Мастера «северных писем» еще больше, чем новгородцы, стремились к наглядности и обстоятельности своего рассказа. Многие иконы северного происхождения словно рассчитаны на то, чтобы не знающий грамоты зритель смог понять их изобразительное повествование. В вологодской иконе XVI века (Русский музей) история Христа, начиная с «Благовещения» и кончая «Сошествием святого духа», рассказана в семидесяти эпизодах с несколькими стами фигур. Многое заимствовано из старых образцов, но многое, вроде плачущего при крике петуха Петра или седлающего коня сотника Лонгина, найдено самим мастером.
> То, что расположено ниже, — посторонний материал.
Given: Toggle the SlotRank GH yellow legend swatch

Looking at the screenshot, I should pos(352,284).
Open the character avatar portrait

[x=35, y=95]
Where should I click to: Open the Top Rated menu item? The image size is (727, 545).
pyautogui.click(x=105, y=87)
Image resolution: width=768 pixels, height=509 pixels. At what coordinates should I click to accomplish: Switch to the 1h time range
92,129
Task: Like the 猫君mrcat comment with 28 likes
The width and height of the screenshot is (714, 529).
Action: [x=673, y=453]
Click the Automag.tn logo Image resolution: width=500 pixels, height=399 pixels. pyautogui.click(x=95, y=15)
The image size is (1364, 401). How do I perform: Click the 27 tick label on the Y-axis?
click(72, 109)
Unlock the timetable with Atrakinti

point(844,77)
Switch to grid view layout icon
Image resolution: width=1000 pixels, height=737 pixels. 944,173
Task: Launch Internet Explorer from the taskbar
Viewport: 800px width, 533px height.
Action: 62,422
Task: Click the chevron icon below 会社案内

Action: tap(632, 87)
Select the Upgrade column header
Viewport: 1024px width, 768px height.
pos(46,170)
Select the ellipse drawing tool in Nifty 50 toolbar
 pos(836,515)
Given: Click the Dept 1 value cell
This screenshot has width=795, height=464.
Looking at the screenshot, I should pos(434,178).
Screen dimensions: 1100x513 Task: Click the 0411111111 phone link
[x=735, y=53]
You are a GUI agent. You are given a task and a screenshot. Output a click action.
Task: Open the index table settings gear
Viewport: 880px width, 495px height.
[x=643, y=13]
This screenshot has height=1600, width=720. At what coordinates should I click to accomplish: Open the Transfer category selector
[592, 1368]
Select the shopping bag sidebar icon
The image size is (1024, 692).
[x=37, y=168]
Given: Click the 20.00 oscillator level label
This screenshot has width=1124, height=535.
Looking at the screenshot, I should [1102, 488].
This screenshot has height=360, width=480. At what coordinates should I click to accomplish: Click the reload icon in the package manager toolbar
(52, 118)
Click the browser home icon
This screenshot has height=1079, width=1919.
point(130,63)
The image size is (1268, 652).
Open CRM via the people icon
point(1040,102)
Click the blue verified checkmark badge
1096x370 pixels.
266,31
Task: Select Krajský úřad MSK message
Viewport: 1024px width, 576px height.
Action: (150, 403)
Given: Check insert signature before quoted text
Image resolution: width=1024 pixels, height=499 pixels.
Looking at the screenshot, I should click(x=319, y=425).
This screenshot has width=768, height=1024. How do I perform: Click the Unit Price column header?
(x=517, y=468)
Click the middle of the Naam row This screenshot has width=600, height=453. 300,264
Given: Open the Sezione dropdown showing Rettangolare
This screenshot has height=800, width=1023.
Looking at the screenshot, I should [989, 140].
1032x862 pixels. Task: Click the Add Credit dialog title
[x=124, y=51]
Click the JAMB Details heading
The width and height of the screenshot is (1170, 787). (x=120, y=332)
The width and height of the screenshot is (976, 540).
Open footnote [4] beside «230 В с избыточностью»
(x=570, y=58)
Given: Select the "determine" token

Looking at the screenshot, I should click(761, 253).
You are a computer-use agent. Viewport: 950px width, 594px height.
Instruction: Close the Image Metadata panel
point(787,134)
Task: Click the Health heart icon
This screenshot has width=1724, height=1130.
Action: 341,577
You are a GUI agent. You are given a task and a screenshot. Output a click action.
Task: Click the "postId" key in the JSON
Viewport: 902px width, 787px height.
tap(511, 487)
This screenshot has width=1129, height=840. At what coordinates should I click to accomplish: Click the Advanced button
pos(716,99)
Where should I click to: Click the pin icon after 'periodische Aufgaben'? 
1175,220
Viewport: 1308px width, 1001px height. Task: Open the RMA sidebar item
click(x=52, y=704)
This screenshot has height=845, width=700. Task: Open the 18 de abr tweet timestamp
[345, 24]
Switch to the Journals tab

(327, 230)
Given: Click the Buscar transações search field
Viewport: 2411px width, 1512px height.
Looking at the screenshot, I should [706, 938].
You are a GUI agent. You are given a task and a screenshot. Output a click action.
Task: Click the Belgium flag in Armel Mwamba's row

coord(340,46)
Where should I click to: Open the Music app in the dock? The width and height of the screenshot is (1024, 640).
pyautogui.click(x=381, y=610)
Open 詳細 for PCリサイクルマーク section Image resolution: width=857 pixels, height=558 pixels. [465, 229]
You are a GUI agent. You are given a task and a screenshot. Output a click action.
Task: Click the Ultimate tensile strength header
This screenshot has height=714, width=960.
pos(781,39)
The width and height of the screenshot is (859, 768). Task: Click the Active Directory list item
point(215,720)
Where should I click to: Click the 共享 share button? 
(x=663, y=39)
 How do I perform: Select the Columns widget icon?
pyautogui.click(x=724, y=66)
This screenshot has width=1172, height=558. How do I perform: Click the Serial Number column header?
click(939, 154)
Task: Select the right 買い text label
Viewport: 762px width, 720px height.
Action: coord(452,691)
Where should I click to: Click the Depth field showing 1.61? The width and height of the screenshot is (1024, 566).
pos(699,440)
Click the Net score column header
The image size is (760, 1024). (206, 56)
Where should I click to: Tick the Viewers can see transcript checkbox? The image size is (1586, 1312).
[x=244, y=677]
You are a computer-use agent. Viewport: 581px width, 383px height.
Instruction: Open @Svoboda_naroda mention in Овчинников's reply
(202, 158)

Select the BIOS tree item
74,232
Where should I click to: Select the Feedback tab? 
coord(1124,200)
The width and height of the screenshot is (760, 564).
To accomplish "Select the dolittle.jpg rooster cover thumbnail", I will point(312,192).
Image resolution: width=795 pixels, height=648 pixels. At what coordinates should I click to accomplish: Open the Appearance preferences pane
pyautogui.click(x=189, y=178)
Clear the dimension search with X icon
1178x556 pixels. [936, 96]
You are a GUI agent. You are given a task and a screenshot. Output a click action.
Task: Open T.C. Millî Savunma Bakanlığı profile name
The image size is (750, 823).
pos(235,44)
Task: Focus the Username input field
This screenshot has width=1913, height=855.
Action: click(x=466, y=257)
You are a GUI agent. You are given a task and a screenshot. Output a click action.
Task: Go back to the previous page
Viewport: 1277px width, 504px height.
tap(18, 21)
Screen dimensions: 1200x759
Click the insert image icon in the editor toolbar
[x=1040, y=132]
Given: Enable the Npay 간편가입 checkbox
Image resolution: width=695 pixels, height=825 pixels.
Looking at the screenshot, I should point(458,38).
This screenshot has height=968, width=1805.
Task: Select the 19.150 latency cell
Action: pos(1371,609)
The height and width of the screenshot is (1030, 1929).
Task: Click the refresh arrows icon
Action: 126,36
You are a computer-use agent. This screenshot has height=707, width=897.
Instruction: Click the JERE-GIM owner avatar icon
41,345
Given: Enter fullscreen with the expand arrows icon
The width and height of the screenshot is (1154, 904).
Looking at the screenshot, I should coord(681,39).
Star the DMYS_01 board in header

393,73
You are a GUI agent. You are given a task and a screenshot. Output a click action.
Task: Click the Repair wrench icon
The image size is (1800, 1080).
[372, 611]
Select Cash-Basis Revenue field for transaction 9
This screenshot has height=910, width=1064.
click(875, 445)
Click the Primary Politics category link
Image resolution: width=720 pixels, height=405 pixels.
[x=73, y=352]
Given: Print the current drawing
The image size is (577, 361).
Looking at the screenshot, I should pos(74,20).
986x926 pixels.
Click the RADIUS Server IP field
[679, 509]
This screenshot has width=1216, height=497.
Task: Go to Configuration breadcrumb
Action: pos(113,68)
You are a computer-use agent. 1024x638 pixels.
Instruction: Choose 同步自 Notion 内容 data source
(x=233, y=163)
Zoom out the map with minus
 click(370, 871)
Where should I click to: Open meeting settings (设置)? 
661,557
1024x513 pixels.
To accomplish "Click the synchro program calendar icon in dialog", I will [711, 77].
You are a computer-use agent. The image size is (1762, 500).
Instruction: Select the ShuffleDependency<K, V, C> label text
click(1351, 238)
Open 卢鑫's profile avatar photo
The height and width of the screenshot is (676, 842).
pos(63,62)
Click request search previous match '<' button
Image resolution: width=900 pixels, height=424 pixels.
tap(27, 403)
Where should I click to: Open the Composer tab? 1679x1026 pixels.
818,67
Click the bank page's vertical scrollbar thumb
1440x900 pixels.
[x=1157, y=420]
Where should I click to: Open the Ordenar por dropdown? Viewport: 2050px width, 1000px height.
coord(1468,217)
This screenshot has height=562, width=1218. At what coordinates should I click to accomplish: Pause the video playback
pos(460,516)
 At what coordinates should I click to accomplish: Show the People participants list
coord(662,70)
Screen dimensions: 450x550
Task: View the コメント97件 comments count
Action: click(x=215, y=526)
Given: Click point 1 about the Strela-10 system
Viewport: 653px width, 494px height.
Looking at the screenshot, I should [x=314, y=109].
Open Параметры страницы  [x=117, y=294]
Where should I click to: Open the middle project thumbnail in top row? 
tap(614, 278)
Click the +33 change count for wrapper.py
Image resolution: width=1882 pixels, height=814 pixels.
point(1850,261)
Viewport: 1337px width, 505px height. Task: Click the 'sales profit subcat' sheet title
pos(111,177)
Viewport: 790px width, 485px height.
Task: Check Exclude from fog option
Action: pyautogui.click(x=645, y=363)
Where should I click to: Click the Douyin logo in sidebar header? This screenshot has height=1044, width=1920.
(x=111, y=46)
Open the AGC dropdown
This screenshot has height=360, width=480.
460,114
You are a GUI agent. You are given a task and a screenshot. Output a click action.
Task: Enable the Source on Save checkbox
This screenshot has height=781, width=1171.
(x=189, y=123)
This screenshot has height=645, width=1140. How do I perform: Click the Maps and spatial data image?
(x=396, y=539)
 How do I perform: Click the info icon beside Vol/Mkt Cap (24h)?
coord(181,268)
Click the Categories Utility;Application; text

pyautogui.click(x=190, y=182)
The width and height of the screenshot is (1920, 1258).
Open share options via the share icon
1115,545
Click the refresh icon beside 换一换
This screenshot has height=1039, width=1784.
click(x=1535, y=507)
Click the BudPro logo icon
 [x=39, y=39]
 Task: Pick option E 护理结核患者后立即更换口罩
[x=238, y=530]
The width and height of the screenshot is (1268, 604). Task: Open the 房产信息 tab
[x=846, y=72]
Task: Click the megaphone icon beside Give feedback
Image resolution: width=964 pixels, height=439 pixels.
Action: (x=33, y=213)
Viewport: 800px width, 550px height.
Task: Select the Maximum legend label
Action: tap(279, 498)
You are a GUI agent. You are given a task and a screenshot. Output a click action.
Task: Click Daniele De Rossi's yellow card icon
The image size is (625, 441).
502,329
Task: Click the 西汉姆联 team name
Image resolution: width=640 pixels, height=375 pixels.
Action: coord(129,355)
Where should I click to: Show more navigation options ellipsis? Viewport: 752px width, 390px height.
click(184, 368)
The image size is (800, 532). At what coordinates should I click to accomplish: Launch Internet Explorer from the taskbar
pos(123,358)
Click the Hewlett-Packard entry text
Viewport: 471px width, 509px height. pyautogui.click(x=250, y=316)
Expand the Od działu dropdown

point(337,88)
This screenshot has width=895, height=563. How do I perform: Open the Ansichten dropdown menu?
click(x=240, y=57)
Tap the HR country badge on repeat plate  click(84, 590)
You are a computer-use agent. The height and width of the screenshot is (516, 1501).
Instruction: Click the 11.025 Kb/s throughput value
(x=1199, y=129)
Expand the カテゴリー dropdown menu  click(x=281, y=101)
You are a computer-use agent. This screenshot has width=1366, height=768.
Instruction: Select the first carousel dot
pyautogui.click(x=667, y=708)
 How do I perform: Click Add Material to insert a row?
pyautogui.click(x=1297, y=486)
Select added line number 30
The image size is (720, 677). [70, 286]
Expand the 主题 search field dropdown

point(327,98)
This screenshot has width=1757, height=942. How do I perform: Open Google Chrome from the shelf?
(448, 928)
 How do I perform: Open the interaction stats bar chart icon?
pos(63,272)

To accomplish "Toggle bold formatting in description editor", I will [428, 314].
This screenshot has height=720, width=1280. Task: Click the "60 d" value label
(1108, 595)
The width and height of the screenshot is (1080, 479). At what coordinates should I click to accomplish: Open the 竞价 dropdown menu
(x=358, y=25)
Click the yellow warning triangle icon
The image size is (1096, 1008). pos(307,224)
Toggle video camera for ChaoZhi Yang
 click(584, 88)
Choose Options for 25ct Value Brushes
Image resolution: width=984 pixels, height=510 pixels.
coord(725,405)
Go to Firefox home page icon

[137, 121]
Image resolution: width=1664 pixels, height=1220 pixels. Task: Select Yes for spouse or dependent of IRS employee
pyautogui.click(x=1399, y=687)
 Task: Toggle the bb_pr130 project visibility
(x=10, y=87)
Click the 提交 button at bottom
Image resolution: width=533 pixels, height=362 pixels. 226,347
Большинство «северных» икон отличается несложностью композиции: они как бы составлены из разрозненных фигур, о связи между которыми зритель может догадаться, если он наперед знает смысл представленного события. В этих наивных изображениях подкупает способность мастеров делать наглядным самый отвлеченный сюжет. В иконе «Восхождение Илии на небо» (Третьяковская гале рея) огненное сияние вокруг пророка передано в виде красного диска. Елисей коленом упирается в этот диск, подобно тому, как крестьянин, затягивающий постромки, упирается коленом в хомут. В «северных» иконах бросаются в глаза яркость красок, резкость контуров, обобщенность силуэтов.
Икона богоматери «Умиление» (130) происходит из таких мест, где скрещивались влияния Москвы и Новгорода. По своему типу она близка к ряду раннемосковских икон: Мария склоняется к младенцу, тот прижимается к ней щечкой и касается ее щеки своей рукой. Но создатель этой иконы усилил, заострил все черты традиционного типа. Мария склоняет голову, почти касаясь ею края иконы, младенец высоко поднял ножку и опустил ручку со свитком, фигура его полна беспокойства и трепета. Этому движению вторит извивающаяся бахрома плаща Марии, и это вносит в композицию волнение и тревогу. Вся икона нарядно изукрашена узором, как крестьянская вышивка. В ней есть нечто трогательно-напевное, нечто хватающее за душу, как в русских народных песнях о разлуке матери с сыном.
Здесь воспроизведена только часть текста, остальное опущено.